Your instructions – What you produce should be every line from the data that includes "computer".

Recorded data
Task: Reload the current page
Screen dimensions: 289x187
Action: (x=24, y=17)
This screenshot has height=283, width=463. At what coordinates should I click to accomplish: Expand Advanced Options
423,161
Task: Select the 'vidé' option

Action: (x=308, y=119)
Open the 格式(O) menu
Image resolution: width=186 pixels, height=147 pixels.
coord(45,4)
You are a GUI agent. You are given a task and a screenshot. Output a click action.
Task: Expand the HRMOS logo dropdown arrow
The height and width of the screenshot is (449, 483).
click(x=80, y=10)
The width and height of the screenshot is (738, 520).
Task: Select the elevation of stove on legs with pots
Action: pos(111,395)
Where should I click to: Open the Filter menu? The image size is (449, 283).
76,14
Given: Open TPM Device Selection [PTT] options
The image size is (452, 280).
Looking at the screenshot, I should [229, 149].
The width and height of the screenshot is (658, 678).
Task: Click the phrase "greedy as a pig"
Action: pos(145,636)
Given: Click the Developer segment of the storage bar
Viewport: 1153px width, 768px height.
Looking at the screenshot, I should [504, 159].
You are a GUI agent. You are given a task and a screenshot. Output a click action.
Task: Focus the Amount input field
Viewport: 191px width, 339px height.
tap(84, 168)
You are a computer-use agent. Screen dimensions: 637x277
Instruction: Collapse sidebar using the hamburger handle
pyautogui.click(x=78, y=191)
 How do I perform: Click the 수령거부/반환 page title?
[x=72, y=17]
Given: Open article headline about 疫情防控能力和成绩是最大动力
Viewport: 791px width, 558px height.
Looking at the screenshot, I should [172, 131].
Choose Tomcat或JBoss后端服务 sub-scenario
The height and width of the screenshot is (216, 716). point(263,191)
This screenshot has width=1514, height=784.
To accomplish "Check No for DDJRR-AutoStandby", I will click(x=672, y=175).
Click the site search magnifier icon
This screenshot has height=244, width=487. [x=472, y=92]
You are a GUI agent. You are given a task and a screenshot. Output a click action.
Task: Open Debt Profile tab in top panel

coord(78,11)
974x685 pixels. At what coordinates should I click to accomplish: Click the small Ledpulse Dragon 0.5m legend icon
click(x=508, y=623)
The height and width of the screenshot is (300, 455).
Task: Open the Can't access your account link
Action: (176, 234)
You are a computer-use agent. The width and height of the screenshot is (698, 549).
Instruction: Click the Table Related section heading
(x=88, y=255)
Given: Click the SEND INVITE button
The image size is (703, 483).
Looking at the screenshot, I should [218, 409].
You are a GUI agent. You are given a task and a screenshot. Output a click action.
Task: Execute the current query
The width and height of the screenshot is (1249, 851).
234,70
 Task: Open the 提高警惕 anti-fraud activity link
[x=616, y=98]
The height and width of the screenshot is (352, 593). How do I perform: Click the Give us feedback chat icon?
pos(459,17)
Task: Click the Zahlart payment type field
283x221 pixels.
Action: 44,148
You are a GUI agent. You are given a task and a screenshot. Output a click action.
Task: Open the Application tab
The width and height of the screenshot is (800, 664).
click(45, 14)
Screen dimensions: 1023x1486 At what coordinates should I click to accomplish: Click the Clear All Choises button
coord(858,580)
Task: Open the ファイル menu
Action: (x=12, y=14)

Task output –
You are a computer-use agent. Screen dimensions: 637x277
You are a computer-use agent. The width and height of the screenshot is (698, 549).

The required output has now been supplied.